Although there are many subtypes of skin types (sensitive, acne-prone, aging), there are only four skin types: oily, dry, normal and combination.
Step 1: Find a mirror
Step 2: Examine your pores. Larger pores indicate oily skin and non visible pores mean dry skin. Larger pores in the T- zone and no visible pores on the cheeks is combination. If your pores are neither enlarged nor invisible, you probably have skin type that is normal. Congratulations!!
Oily skin is usually excessively oily, with large, congested pores, and may be more prone to acne breakouts and blackheads than other skin types.
Oily skin doesn’t necessarily mean that your skin is well-hydrated, though - it can still be over-worked and under-hydrated.
Oily skin is more common in hotter climates, or during the hot seasons.
If you have, Oily skin cleanse with a gentle, non-drying cleanser and foaming cleansers work well for oily skin.
Moisturize with a light-weight lotion or gel. Spot treatments should be used for occasional breakouts. However, if you have oily, acne-prone skin, you may also need to include a treated product (such as benzoyl peroxide), or opt for a moisturizer with acne benefits (tea tree oil or sulfur ). Exfoliants are optional for everyone.
Dry skin usually feels tight either after washing or throughout the day. Your skin may be prone to flaking, and may take on a dull or ashen appearance, due to the build up of dead skin.
Dry skin may also be particularly itchy – your body’s way of trying to shed those dead skin cells! Gentle exfoliation helps, but moisture is the missing link.
Dry skin is more common in colder climates, or during the cold seasons.
Dry skin should use a very gentle, nourishing cleanser, followed by a heavier cream or oil, something containing hyaluronic acid would be good. Avoid treated products and toners, unless treating underlying issues like acne, and even then, use them sparingly.
Gentle exfoliants are optional, but suggested, to help slough away dead skin cells that might prevent your products from working effectively.
Normal skin is what we strive for – a balance between dry and oily, with infrequent pimples, no excessive flaking, no itching, etc. Normal skin can still be sensitive skin.
This skin type would do best with a very simple cleanser and moisturizer, not too heavy or too light, and little else. Spot treatments should be used for occasional breakouts.
Combination skin is the most common skin type, with an oily T-zone and dry skin everywhere else. You may be more prone to breakouts in the T-zone area.
It’s also a little more difficult to pick a routine for, depending on how contrasting the combination skin is. Some people with combination skin get away with using the same product on their whole face, while others need to use completely different products.

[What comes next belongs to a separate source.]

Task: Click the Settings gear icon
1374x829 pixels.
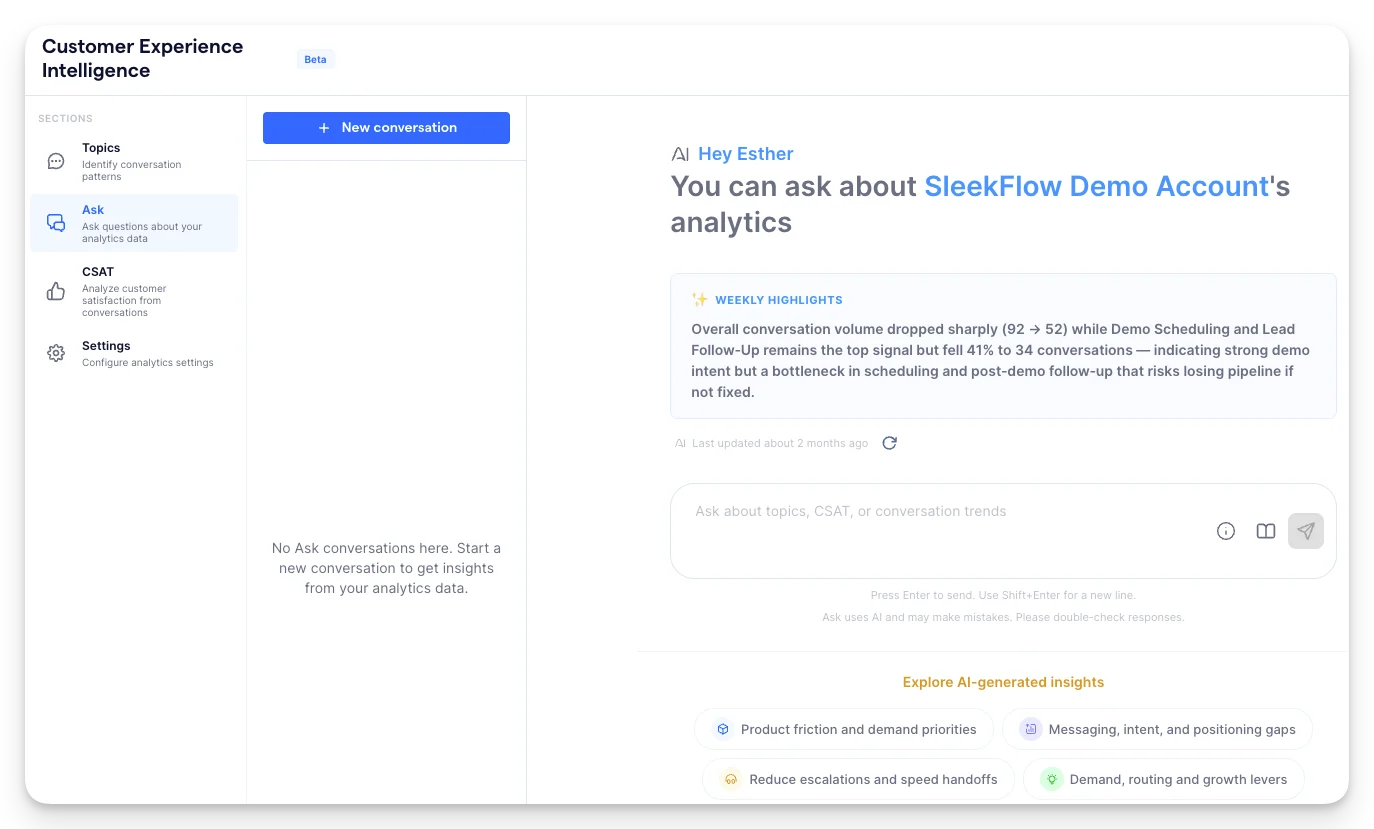Action: coord(56,353)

Generally, a gentle cleanser will work for combination skin – but may require a lighter moisturizer for the oily areas, and a heavier one for the dry areas. Combination skin is usually treated as oily skin, since this tends to be the more problematic issue, and the dryness can be offset by a heavier moisturizer.

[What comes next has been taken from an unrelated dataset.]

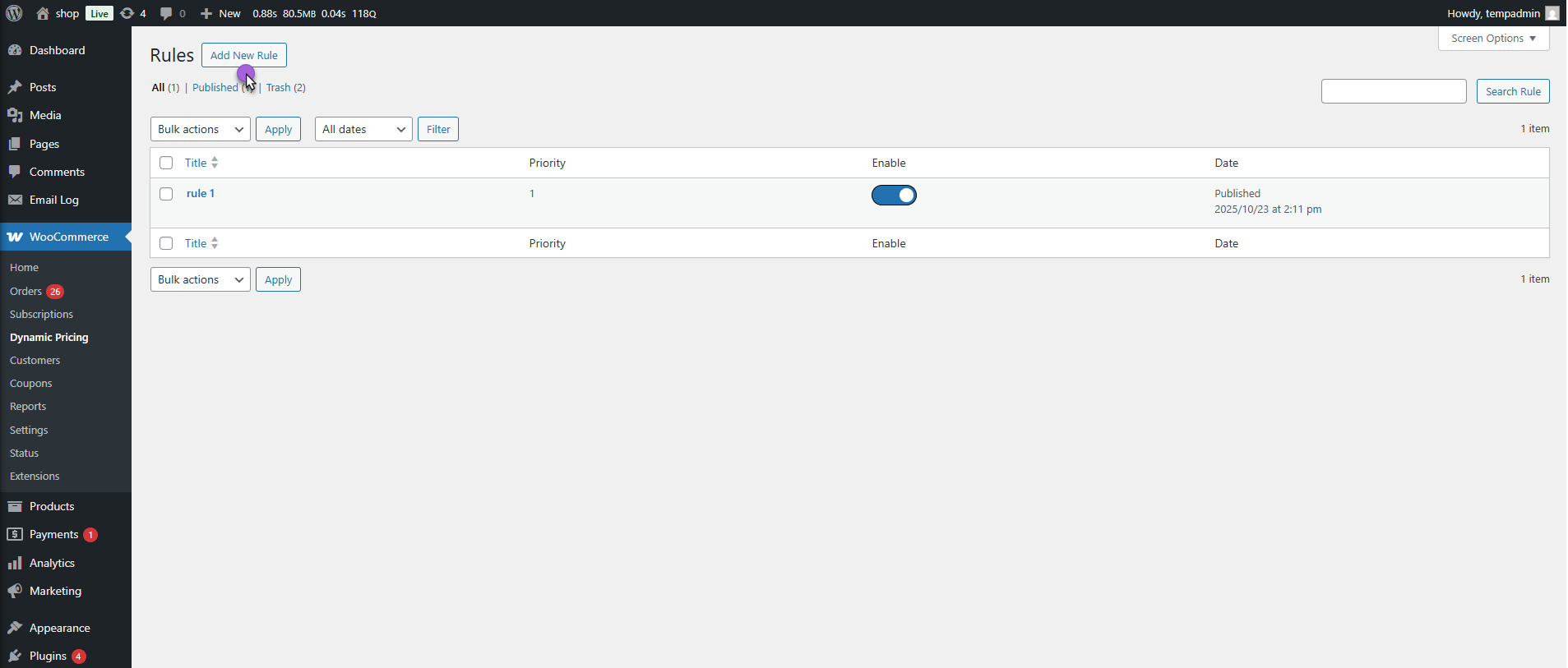Open the shop home icon
This screenshot has height=668, width=1568.
[43, 13]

Sunscreen is a must, for all skin types, all the time.
Your skin type can change over time, due to a variety of hormonal, environmental and lifestyle factors.
You can have any of the above skin types, while also having other skin maladies such as sensitive skin, or acne-prone skin.
For example, I have sensitive, and acne-prone skin! As you can imagine, this does complicate things a little bit, but being able to figure out your skin type is the first step in picking a routine that will work for all your skin’s needs.
If you still haven’t been able to figure out your skin type, try this quick and easy trick:
Get some blotting papers and gently pat the different areas of your face. Hold the paper up to the light after each little section to see how much oil was absorbed by the skin. If a lot, your skin is oily in those areas. If very little, your skin may be normal. If none at all, your skin is dry. If it's worse in some areas than others, your skin is combination.
Knowing how to figure out your skin type is an important first step in creating the perfect skincare routine that fits your needs. Without knowing what your skin type is, we’re more likely to buy and use products that aren’t right for our skin, which can make our skin issues seem worse.